Mind you, the more I read them the more their ideas make sense! Truly! Basically what I think they’re saying is that for at least the last five thousand years women have been subordinate in this patriarchy, they can’t see it changing unless women do something a bit different to what they’ve done thus far, thus far they’ve enabled men and boys and brought up boys who then become indoctrinated into the system, all women’s energy has been spent on serving patriarchy and not on supporting womankind, furthermore, if the choice is EITHER:
stay as we are [which we can't do without being self-hating women, because women and girls are being raped and murdered and subordinated to androcracy every day and will continue to be until we do SOMETHING]; OR
refuse to focus on boys and men to the detriment of women and girls any longer
then the only thing we can do to save humankind is to put women and girls first for a change.

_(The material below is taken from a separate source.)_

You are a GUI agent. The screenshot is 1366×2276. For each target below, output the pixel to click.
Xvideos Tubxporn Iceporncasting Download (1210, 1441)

Makes sense to me. Of course it sounds ‘mean’ or, at the very least, it smacks of behaving like the oppressor, becoming like the oppressor, even becoming the oppressor but actually it isn’t. Because on the one hand we have upwards of five thousand years of a patriarchal system where women and girls are murdered and raped and boys are trained as murderers and sent off to war to die, which looks set to continue for a full five thousand more years and, on the other hand, we have women saying STOP! either I’m bringing up no more cannon fodder or, if I do spend any of my time bringing up child(ren) it will be only those who are least likely to murder, rape or warmonger, namely not boys. Most women never have this choice under patriarchy of whether or not or who they will bring up.
One good point which stood out was that the blogger was being villified for speaking her THOUGHTS on a what-if scenario (see below)*** whilst all along the ACTUAL infanticide, rape and murder of women and girls (which the blogger flagged up) continues daily worldwide, yet went un-commented on by her attackers, who overlooked the issue entirely to criticise the blogger’s words in preference to patriarchy’s deeds. Makes u think.
Thanks again Anji
*** “I will rank the following three scenarios, options, if you will, in order of my preference:
Females continue living as males’ slaves.

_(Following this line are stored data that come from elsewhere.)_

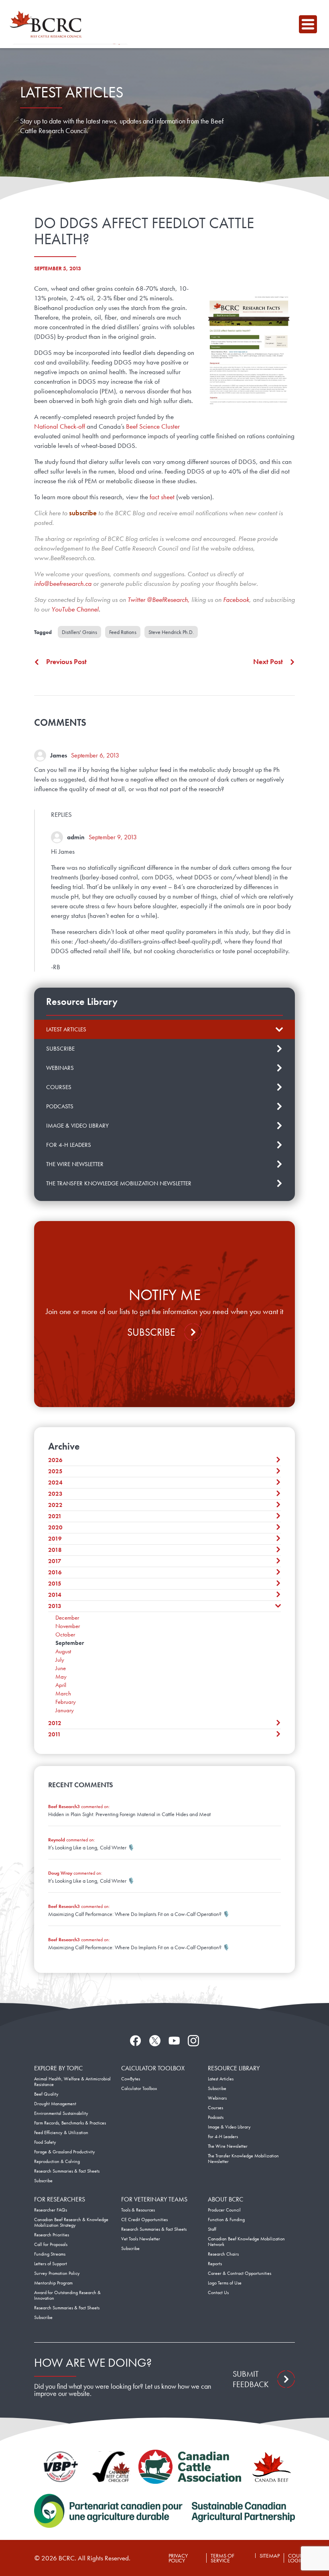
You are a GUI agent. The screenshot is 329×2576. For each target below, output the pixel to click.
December (67, 1618)
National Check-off (59, 426)
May (61, 1677)
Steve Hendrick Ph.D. (171, 632)
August (63, 1651)
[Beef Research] (47, 24)
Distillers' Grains (79, 632)
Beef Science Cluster (153, 426)
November (67, 1626)
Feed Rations (122, 632)
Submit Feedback (250, 2379)
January (64, 1710)
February (65, 1702)
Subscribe (151, 1332)
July (59, 1660)
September (69, 1643)
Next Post (268, 661)
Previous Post (66, 661)
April (60, 1685)
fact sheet (162, 496)
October (65, 1634)
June (60, 1668)
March (63, 1693)
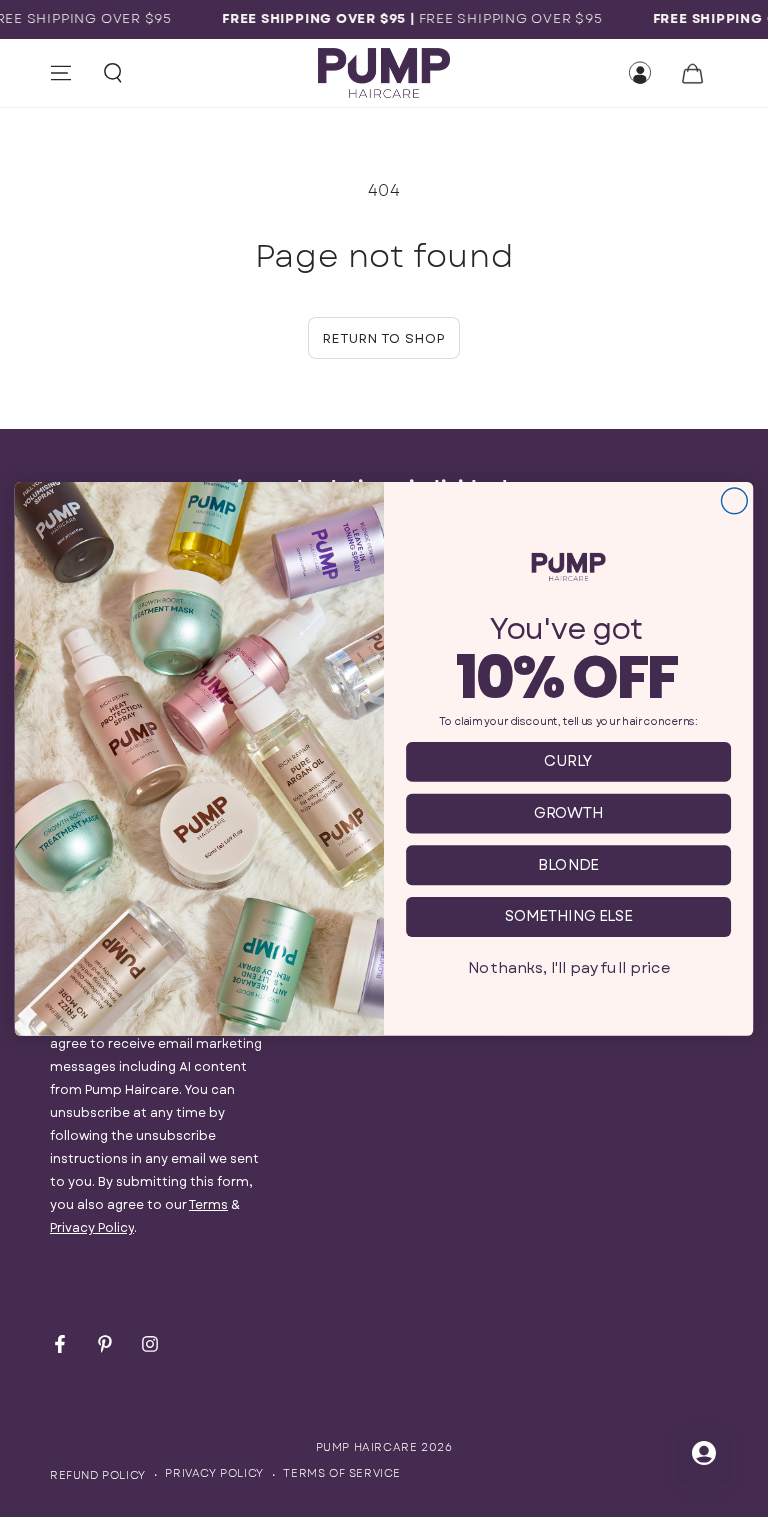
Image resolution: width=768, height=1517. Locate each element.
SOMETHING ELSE (569, 916)
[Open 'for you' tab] (704, 1453)
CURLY (568, 760)
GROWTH (568, 812)
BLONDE (568, 864)
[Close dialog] (734, 501)
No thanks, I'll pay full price (569, 967)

Of course, these are not the only three options available, though they do seem to me to be the options most likely to occur with any lasting *effect* (with full recognition that numbers 2 and 3 concur).
But, yes, I believe male infanticde to be the best of those three options. That is to say, I believe male infanticide to be a *better* option than the current circumstances. That doesn’t speak to what I might feel the *best* option would be. I only mean to put into perspective my stance on male infanticide, given its invocation in the comments of another post. I think it’s better than what we’ve got.
Note that I also feel that female infanticide is a better option than being born into patriarchy as it stands, as well.
I just happen to think it’d be better if the males were the ones dying, rather than that the females be the ones dying *and* suffering.”